| Task |
Where does the word "height" occur in the data below? Copy each line that holds it.

| Available data |
((

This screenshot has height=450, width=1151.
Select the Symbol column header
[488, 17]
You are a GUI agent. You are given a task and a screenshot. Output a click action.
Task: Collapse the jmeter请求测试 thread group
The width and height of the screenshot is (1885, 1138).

))

| Response to the exercise |
This screenshot has height=450, width=1151.
The width and height of the screenshot is (1885, 1138).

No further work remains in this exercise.